Snowflake: (1) Right-size virtual warehouses — don't run X-Large for small queries; (2) Use clustering on high-cardinality columns to skip full table scans; (3) Understand query impact — smaller warehouse = slower but cheaper; (4) Monitor per-user spend with WAREHOUSE_METERING_HISTORY; (5) Suspend warehouses when idle. BigQuery: (1) Use partitioned tables to scan fewer bytes (costs are per-byte scanned, not compute time); (2) Use clustering for high-cardinality columns; (3) Run BI Engine for cached results; (4) Estimate query cost before running with `--dry_run` flag; (5) Use monthly commitments if volume >100TB/month. Snowflake: fixed per-second billing, easier to budget. BigQuery: usage-based, harder to predict but cheaper for ad-hoc queries.
▶Should I use ELT or ETL with these warehouses?
ELT (Extract-Load-Transform) is the modern default: load raw data into the warehouse first, then transform with SQL (dbt). Why: (1) Faster initial load (no pre-processing); (2) Flexible schema evolution (schema-on-read); (3) All transformations in SQL using warehouse compute; (4) Version-controlled dbt models; (5) Easy to backfill and test. ETL (Extract-Transform-Load) = transform before loading (old pattern, still used for legacy systems). Both Snowflake and BigQuery are optimized for ELT. Use dbt as your transformation framework — it generates SQL, runs on schedule, and integrates with both.
▶What's partitioning and clustering?
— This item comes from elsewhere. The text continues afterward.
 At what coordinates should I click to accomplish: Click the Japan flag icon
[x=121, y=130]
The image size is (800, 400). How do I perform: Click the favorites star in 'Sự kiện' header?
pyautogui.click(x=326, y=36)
Which should I use?
Partitioning: divide a table by a column (usually date) so queries only scan relevant partitions. Example: `PARTITION BY DATE(created_at)` — query '2026-01-01' only scans Jan 2026 data, not all years. Clustering: sort data within partitions by one or more columns (high-cardinality: user_id, product_id). Both reduce bytes scanned = lower cost + faster queries. Snowflake: clustering is automatic (Z-order) but you specify cluster key. BigQuery: partitioning is mandatory for large tables, clustering is optional. Use partitioning for temporal data (dates, timestamps). Use clustering for high-cardinality columns (user_id, account_id, product_id). Combine both: partition by date, cluster by user_id.
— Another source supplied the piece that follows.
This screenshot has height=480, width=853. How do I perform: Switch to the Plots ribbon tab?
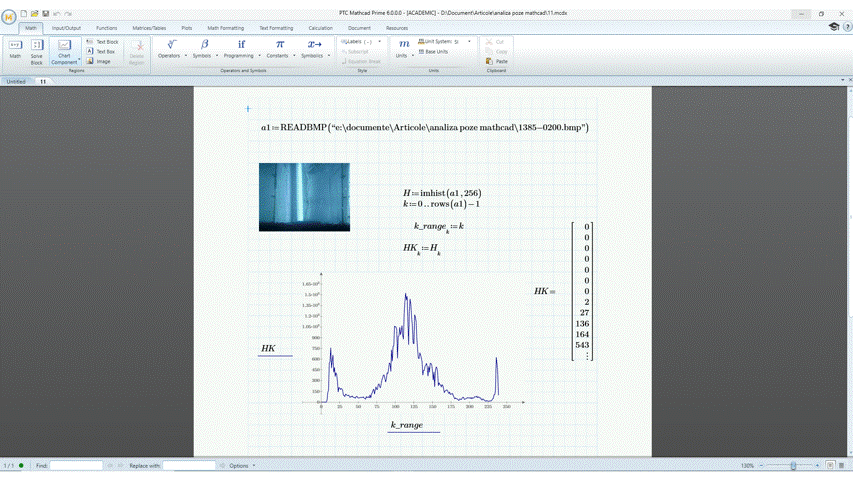(x=187, y=28)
▶When should I use Snowflake/BigQuery vs Postgres?
Postgres: transactional OLTP (inserts/updates/deletes), relational consistency (ACID), small-to-medium datasets (1-10TB), low latency (ms), complex JOINs. Snowflake/BigQuery: analytical OLAP (massive SELECTs), denormalized schemas (fact tables), 100TB-EB scale, batch queries (seconds to minutes OK), compressed storage, cheap retention. Example: use Postgres as your operational database (customer orders, inventory), stream/batch to Snowflake for analytics (revenue by region, cohort analysis). Postgres = source of truth for transactional data. Snowflake/BigQuery = analytics engine for historical analysis + ML.
▶How do I implement time travel in Snowflake?
Time travel = query a table as it was at a specific time in the past. Snowflake: `SELECT * FROM table_name AT (TIMESTAMP => '2026-01-01 10:00:00'::timestamp_tz)` or `BEFORE (STATEMENT => query_id)`. Retention: 90 days by default (configurable). Use cases: (1) accidental DELETE recovery; (2) auditing data changes; (3) A/B testing by querying different points in time; (4) debugging data pipeline bugs. Cost: minimal — just READS, no extra storage. BigQuery: no native time travel, but snapshots exist (table decorators) with cheaper storage: `SELECT * FROM table@1234567890000` (milliseconds since epoch). Snowflake time travel is a major advantage for audit/recovery workflows.
▶How do dbt models fit into Snowflake/BigQuery?
dbt (data build tool) = your transformation framework. Write SQL SELECT statements, dbt compiles to INSERT/CREATE TABLE/CREATE VIEW. Workflow: (1) raw data lands in Snowflake/BigQuery (Fivetran/Airbyte does EL); (2) dbt models transform raw → mart tables; (3) dbt manages dependencies (model A depends on model B); (4) dbt runs on schedule (daily) or on-demand; (5) dbt tracks lineage and tests data quality (e.g., `not_null`, `unique` checks). Both Snowflake and BigQuery have first-class dbt support — dbt adapters handle SQL dialect differences. Use dbt for: schema evolution, version control (git), documentation (auto-generated), testing, deployment CI/CD.